■ **Data for this exercise**
◇ ◇ ◇ ◇

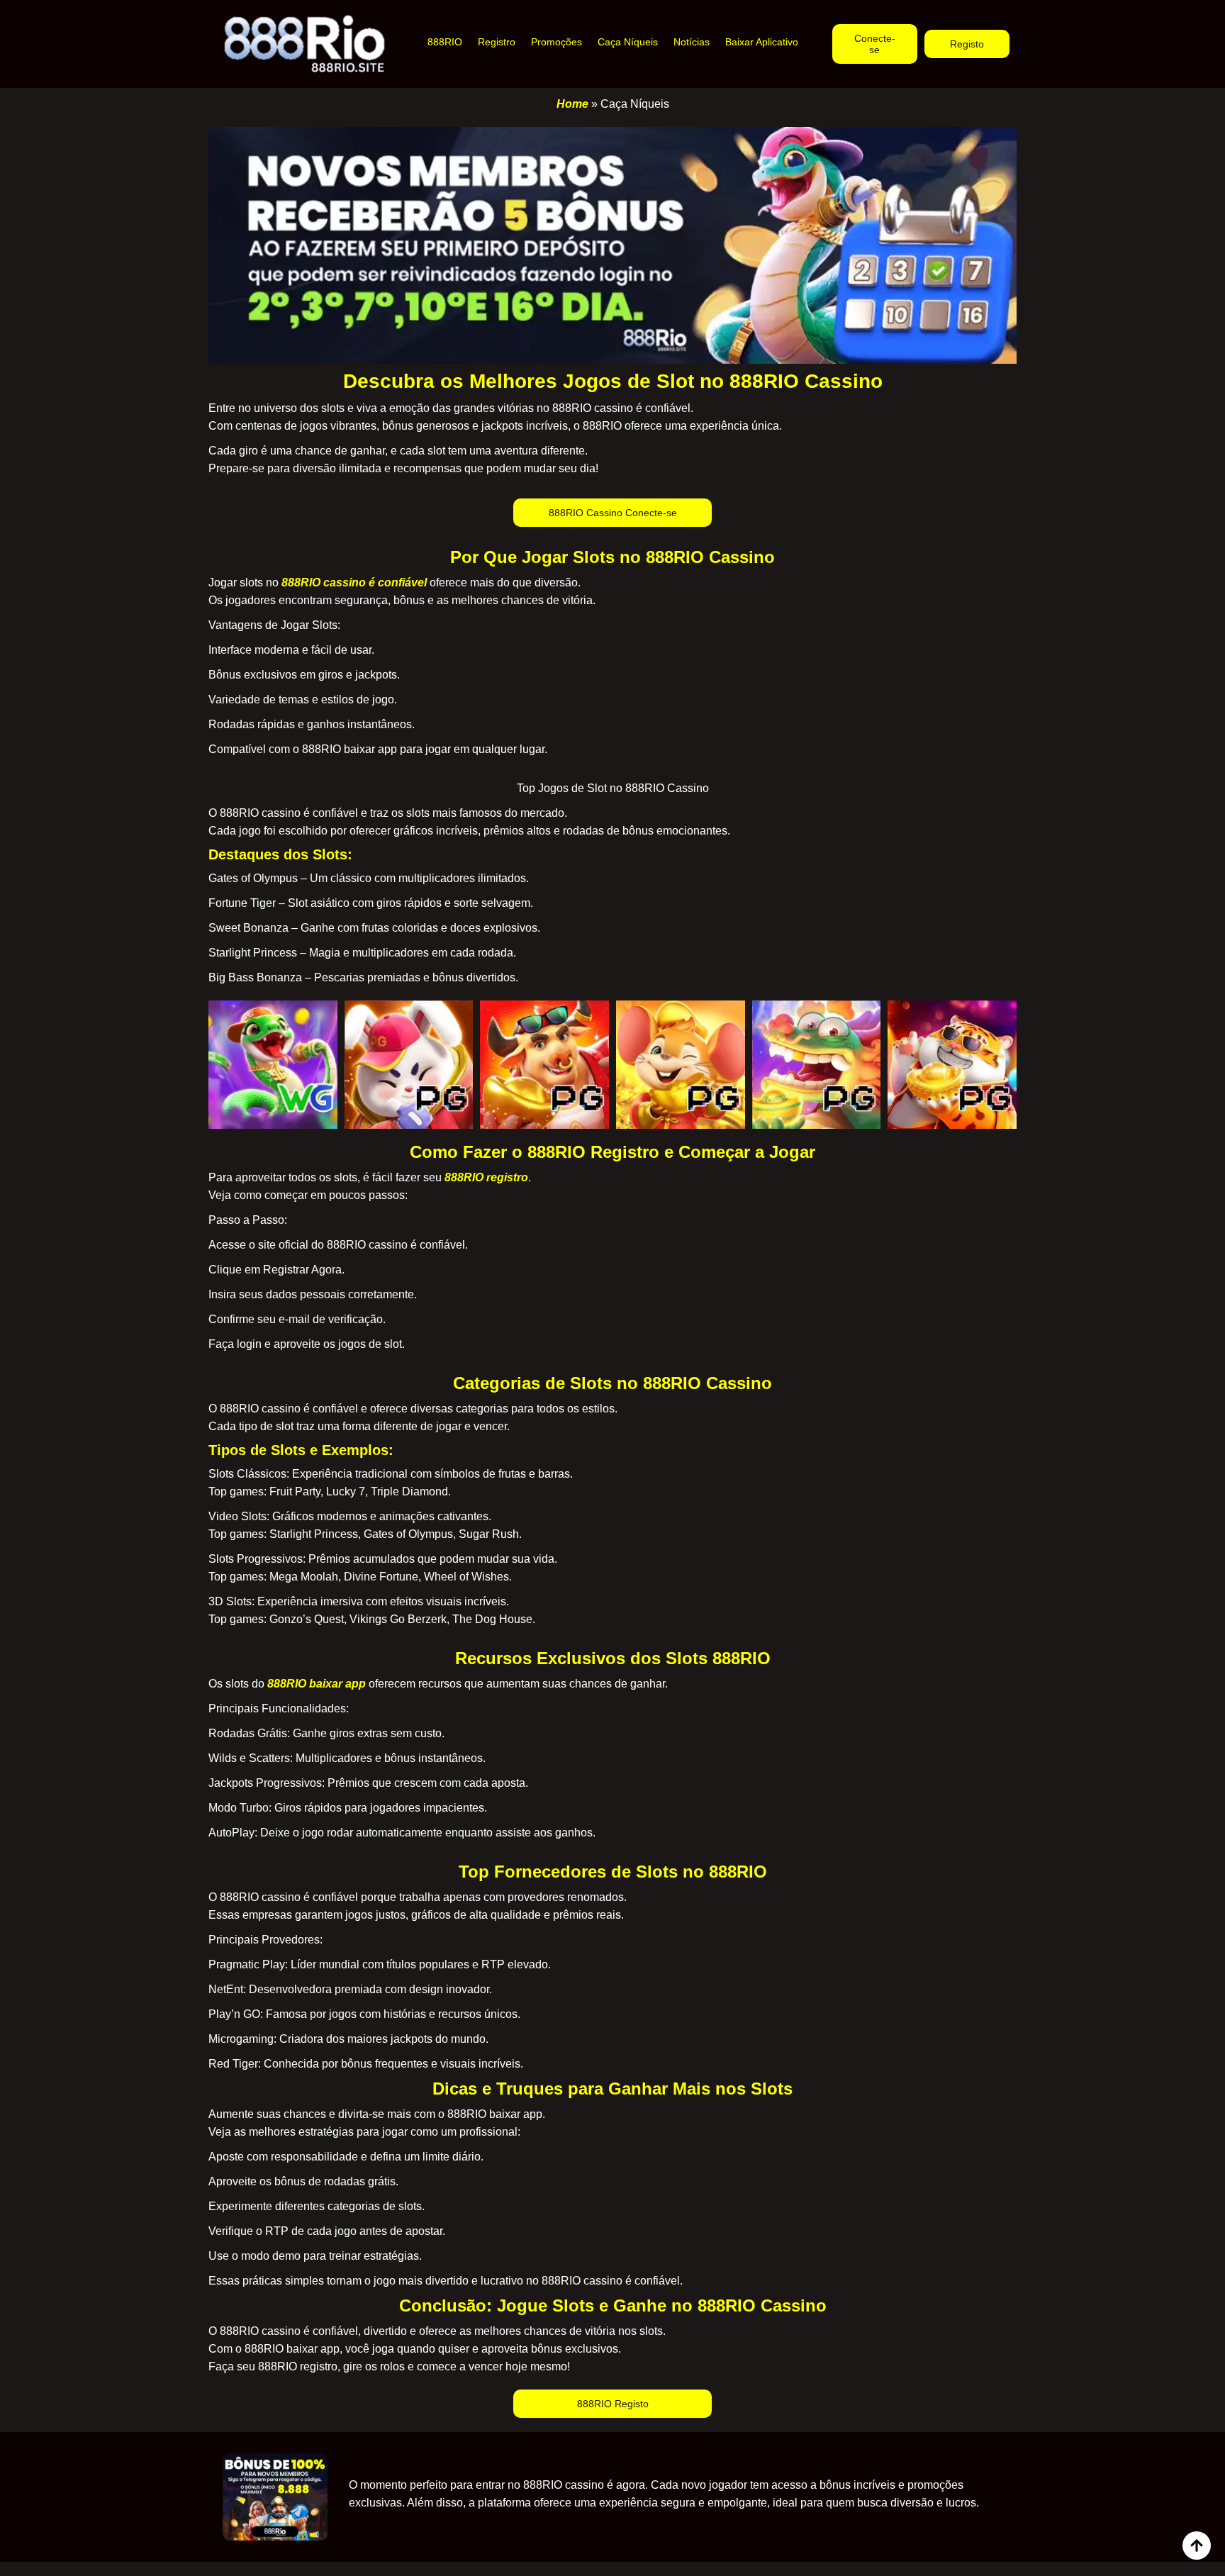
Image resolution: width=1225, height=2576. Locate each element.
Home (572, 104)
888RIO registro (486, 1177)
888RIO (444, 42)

◇ ◇ ◇ ◇

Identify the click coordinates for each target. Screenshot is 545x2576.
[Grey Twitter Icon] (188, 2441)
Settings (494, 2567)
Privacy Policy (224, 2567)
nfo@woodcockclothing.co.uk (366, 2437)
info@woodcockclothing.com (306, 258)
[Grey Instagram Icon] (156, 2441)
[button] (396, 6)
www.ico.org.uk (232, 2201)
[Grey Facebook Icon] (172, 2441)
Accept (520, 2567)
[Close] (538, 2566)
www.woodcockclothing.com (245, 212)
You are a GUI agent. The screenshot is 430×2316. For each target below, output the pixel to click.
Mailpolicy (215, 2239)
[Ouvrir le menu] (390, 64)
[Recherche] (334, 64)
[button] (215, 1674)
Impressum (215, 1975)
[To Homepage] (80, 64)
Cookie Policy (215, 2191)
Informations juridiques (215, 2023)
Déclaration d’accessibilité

◇ ◇ ◇ ◇

■ **Assigned task**
Transcribe each line of the data above, unaltered, from the one where "Mailpolicy (215, 2239)" appears to the one where "Déclaration d’accessibilité" appears, inclusive of both.

■ **Solution**
Mailpolicy (215, 2239)
[Ouvrir le menu] (390, 64)
[Recherche] (334, 64)
[button] (215, 1674)
Impressum (215, 1975)
[To Homepage] (80, 64)
Cookie Policy (215, 2191)
Informations juridiques (215, 2023)
Déclaration d’accessibilité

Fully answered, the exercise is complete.